By Frederick Hale
As the Fohn blew the first breaths of spring into the Alps in March 1845, two Swiss men embarked on a circuitous voyage that took them from the impoverished canton of Glarus in eastern Switzerland to the hills of southern Wisconsin. Their mission: to select and purchase a tract of land to which the Swiss government could dispatch part of its excess population.
With subscriptions from prospective emigrants totaling about $2,600, Nicholas Durst and Fridolin Streiff ultimately purchased 1,280 acres of timber and prospective farmland in Green County - land fellow immigrants declared "beautiful beyond expectation," offering "excellent timber, good soil, fine springs, and a stream filled with fish." Thus began the colony at New Glarus, Wisconsin, perhaps the most distinctively Swiss settlement in the United States.

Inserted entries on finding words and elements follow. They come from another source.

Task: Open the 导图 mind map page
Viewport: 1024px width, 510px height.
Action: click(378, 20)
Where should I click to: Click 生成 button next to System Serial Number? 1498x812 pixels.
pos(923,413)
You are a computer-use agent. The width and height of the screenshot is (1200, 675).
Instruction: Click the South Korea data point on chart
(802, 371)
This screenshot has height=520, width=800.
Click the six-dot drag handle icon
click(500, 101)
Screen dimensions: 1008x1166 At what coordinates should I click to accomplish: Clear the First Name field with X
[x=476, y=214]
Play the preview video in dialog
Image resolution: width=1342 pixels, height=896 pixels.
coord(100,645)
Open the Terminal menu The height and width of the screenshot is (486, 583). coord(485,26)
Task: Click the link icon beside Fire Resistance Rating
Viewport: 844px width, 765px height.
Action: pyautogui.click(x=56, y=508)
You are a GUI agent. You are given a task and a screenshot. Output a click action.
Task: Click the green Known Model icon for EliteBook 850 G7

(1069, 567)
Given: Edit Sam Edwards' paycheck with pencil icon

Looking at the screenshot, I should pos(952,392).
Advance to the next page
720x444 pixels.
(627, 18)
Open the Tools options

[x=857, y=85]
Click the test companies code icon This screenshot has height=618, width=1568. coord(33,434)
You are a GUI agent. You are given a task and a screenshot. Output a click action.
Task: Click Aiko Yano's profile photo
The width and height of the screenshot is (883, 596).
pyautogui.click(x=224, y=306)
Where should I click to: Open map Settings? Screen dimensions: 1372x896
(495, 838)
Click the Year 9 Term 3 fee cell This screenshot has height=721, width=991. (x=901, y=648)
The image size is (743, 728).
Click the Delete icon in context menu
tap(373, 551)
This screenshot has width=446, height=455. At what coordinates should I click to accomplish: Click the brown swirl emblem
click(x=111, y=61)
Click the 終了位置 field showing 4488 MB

A mere five years later, Wisconsin boasted 1,224 of the nation's 13,358 Swiss immigrants.
In this concise introduction to the state's Swiss settlers, Frederick Hale traces the catalysts for Swiss emigration, their difficult journeys, and their adjustments to life on Wisconsin soil. Updates for this expanded edition include additional historic photographs and the selected writings of John Luchsinger, who settled at the Swiss colony at New Glarus, in 1856.